[Excerpt — start]

BMW provides inside look at EV experiences

  • 26-Mar-2010 03:38 EDT
To capture increasingly critical electric vehicle knowledge in-house, BMW is building its own electric motor and transmission for the ActiveE and is assembling its own battery packs using SB Limotive lithium-ion cells.

BMW has revealed new research into the use of its MiniE battery-electric test fleet cars. The company says that the findings will guide the company’s ongoing development of a future battery-electric production model it refers to as the Mega City Car.

The company says that building its test fleet of converted Minis, and its new, larger fleet of BMW 1 Series-derived cars it calls the ActiveE, has been a useful experience in many regards. The company is learning about the challenges of assembling electric-drive cars so that it can do this more efficiently when they go into production, points out Rich Steinberg, Manager of Electric Vehicle Operations and Strategy for BMW of North America.

But just as important, by putting these cars into the hands of regular drivers in the real world, BMW is learning what aspects of the electric-car driving experience are acceptable to consumers and which still need improvement, he said.

For example, in a study conducted by Tom Turrentine, Director of the plug-in hybrid electric vehicle center at the University of California at Davis, it turns out that even the meager 100-mi (160-km) driving range of the MiniE was satisfactory for most of the cars’ drivers. Nearly half of the drivers achieved the expected range of 100 mi, and the majority of them were able to achieve a range of between 70 mi (112 km) and 100 mi, and they found that range to be acceptable, Turrentine reported.

[Excerpt — finish]
[Source information — start]

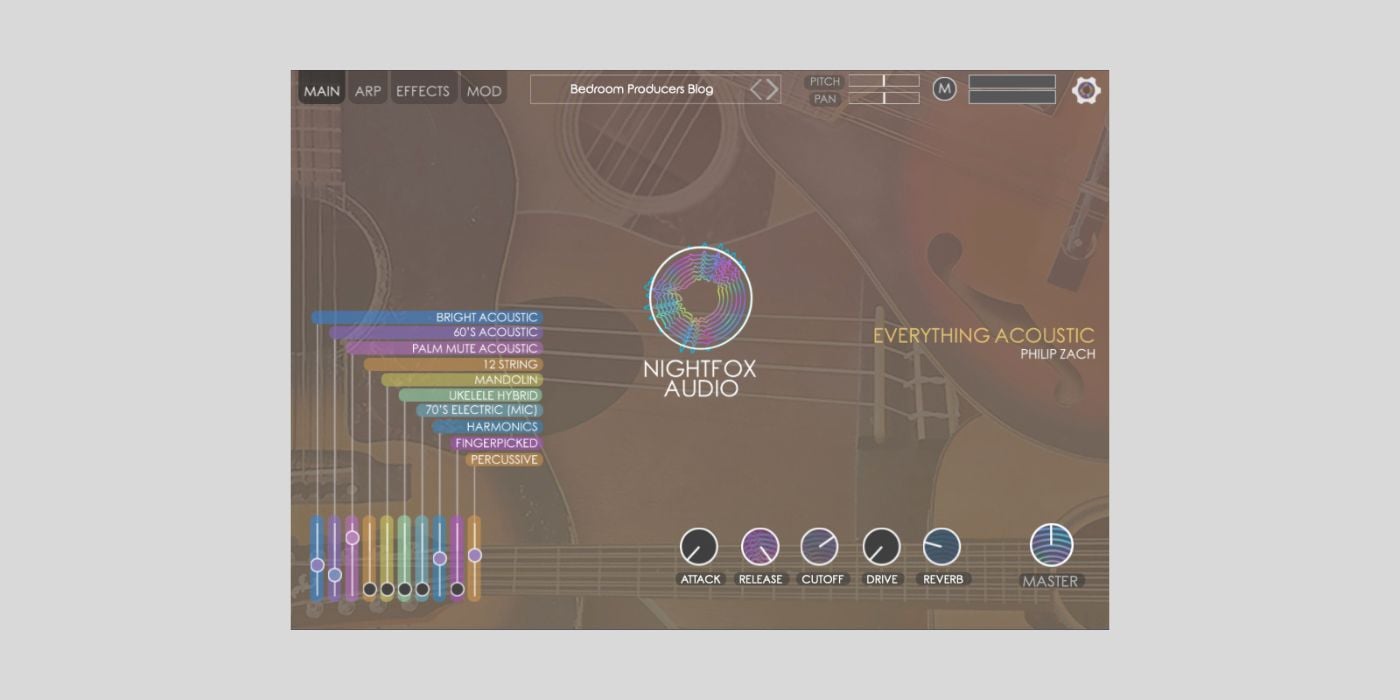Open settings via the gear icon
This screenshot has height=700, width=1400.
point(1086,90)
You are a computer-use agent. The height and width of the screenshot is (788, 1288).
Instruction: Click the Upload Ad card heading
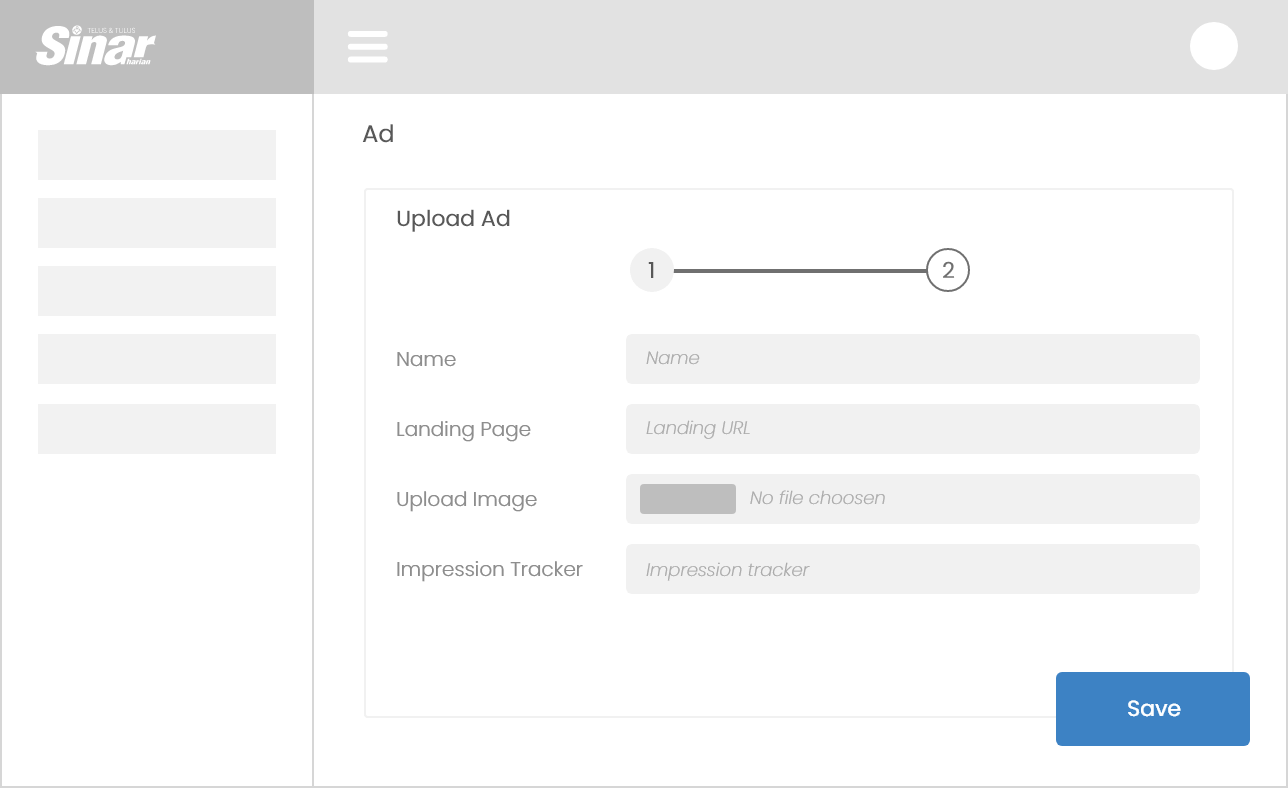(x=453, y=219)
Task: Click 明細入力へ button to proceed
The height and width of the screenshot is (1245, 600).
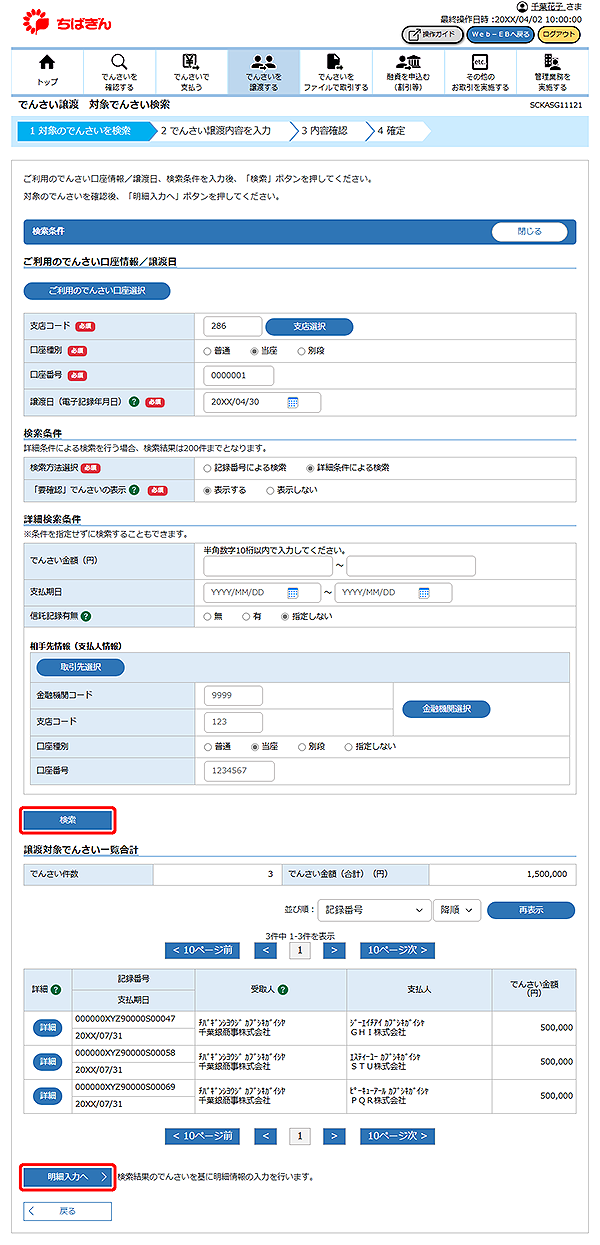Action: click(x=69, y=1176)
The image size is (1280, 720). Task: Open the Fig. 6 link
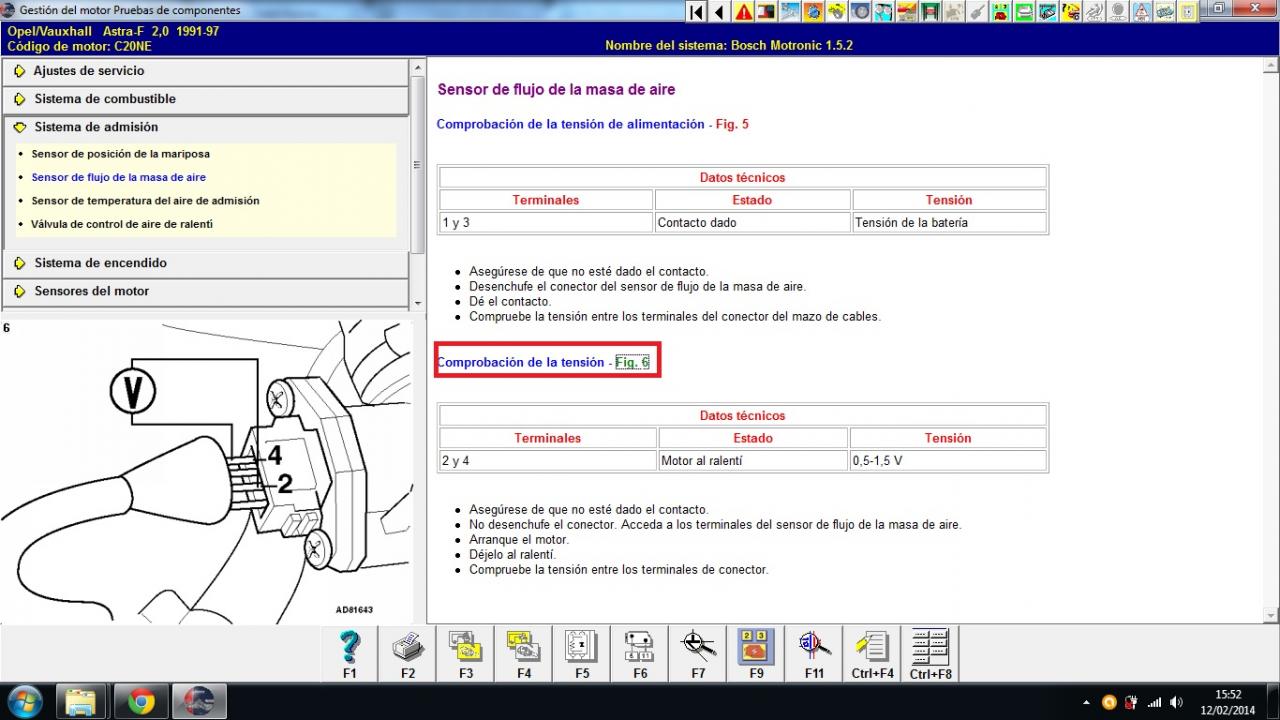(632, 362)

[Source information — finish]

Task A =
Repeat the passage of the BMW electric vehicle article from "But just as" to "improvement, he said.".
Task B =
Translate this sentence from the BMW electric vehicle article into Spanish: "BMW has revealed new research into the use of its MiniE battery-electric test fleet cars."

Problem solution A =
But just as important, by putting these cars into the hands of regular drivers in the real world, BMW is learning what aspects of the electric-car driving experience are acceptable to consumers and which still need improvement, he said.

Problem solution B =
BMW ha revelado una nueva investigación sobre el uso de los coches de su flota de pruebas MiniE, eléctricos de batería.